X. Ni hay, ¡oh, dolor!, causa alguna justa y grave que excuse tan gran delito. La patria debía abandonarse, arruinarse debía la hacienda antes que cometerlo. Pues, ¿quién de los nacidos no ha de abandonar un día su patria al morir y sufrir quiebra total en su hacienda? Cristo es quien no debe ser abandonado; de la salvación y trono eterno hemos de temer la quiebra.
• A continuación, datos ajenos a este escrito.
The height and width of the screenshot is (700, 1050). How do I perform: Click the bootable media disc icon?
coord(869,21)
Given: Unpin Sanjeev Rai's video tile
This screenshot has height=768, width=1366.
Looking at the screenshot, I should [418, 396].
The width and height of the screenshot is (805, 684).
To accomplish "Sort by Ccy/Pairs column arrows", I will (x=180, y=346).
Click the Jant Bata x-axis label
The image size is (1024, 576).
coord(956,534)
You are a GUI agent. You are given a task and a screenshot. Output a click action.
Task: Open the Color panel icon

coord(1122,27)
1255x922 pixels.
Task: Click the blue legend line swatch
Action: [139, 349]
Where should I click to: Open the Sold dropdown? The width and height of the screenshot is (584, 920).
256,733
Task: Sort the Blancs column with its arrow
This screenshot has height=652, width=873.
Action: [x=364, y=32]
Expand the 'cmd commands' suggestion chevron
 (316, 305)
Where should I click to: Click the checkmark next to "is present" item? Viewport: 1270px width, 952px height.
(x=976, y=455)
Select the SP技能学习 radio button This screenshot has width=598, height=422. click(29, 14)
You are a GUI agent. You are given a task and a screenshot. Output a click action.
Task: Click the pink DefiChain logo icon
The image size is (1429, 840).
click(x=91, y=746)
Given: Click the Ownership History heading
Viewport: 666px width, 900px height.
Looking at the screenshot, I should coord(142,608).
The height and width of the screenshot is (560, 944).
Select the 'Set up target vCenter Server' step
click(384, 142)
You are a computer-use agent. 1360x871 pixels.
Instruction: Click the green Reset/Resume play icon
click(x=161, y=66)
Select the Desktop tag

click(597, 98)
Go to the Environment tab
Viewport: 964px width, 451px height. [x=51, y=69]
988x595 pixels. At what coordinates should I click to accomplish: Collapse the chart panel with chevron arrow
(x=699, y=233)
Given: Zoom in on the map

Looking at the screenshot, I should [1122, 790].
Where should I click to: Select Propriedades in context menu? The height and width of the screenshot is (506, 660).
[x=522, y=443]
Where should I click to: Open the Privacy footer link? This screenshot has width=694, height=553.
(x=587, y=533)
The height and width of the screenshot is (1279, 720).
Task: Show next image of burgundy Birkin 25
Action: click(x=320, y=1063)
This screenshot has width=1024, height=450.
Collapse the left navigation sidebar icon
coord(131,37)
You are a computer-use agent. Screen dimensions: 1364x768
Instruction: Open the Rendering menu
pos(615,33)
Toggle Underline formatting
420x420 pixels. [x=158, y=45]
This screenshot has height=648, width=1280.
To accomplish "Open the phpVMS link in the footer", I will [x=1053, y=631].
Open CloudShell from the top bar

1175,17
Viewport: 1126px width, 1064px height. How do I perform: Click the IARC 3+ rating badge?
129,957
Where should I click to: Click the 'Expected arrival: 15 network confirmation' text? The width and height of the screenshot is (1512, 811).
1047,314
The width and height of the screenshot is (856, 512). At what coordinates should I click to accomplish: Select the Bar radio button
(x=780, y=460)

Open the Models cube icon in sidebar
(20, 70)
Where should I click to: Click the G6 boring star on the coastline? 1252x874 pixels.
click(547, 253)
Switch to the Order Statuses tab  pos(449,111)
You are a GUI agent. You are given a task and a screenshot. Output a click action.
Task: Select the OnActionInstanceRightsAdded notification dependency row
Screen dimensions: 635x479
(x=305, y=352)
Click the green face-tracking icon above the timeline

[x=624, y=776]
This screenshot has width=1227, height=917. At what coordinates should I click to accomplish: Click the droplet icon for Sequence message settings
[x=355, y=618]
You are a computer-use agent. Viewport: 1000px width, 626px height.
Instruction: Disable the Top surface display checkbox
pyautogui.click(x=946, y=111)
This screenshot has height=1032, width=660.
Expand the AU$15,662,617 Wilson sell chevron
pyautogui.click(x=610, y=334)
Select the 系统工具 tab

XI. No debemos, hermanos, disimular la verdad ni callar lo que dio ocasión y fue causa de nuestra herida. A muchos engañó su amor ciego a la hacienda, y no podían estar preparados ni expeditos para la retirada aquellos a quienes ataban, como con trabas, sus riquezas. Estas fueron las ataduras de los que se quedaron; éstas, las cadenas con que se retardó el valor, quedó oprimida la fe, atada la mente, cerrada el alma, de suerte que quienes estaban pegados a lo terreno vinieron a ser presa y comida de la serpiente, que, según sentencia de Dios, se alimenta de tierra.

XIV. Mas ahora, ¿qué heridas pueden mostrar los vencidos, qué llagas de las abiertas entrañas, qué torturas en los miembros, cuando no cayó la fe tras la lucha, sino que la perfidia previno todo combate? Ni excusa tampoco al derrotado la necesidad de su crimen, cuando el crimen es de la voluntad. Y no es que pretenda, al hablar así, sobrecargar la culpa de los hermanos, sino que quiero más bien instigarlos a la súplica de la satisfacción.

XV. Se tapan las heridas de los que están a punto de muerte, y una llaga mortal, que está clavada en las más hondas y ocultas entrañas, se cubre con simulado dolor. Apenas vueltos de las aras del diablo, se acercan al sacramento del Señor con sucias manos que apestan de olor a grasa de los sacrificios; mientras están todavía poco menos que eructando los mortíferos manjares de los ídolos, y sus gargantas exhalan aún su crimen y despiden olor de aquellos funestos contactos, se precipitan sobre el cuerpo del Señor.

XXV. Ni se forjen tampoco ilusiones sobre no hacer penitencia los que si no se contaminaron con los nefandos sacrificios, mancharon, sin embargo, sus conciencias con los certificados de sacrificios. También eso fue abierta negación.

XXXV. Cuan grande fue nuestro delito, otro tanto lo sea nuestro llanto. A una herida profunda no falte diligente y larga medicina; la penitencia no sea menor que el pecado. ¿Con qué piensas tú que puede aprisa aplacarse Dios a quien con pérfidas palabras negaste, a quien pusiste por bajo de tu hacienda, cuyo templo violaste con sacrílego contacto? ¿Piensas que va El fácilmente a compadecerse de ti, que dijiste no era tu Dios? Es preciso orar y suplicar más fervorosamente, pasar el día de luto, las noches en vigilia y lágrimas, llenar el tiempo todo de lamentos lagrimosos; tendidos en el suelo, pegarnos a la ceniza, envolvernos en cilicio y sucios vestidos, no querer tras el vestido perdido de Cristo vestidura alguna, después de la comida del diablo preferir el ayuno, darnos a las buenas obras por las que se limpian los pecados, practicar frecuentes limosnas por las que las almas se libran de la muerte.

 

Cipriano, De Lapsis, II y III, en: Cruz, N., "Relaciones Cristianismo-Imperio Romano. Siglos I, II, III", en: Revista de Historia Universal, nº 8, 1987, Santiago, pp. 120-124.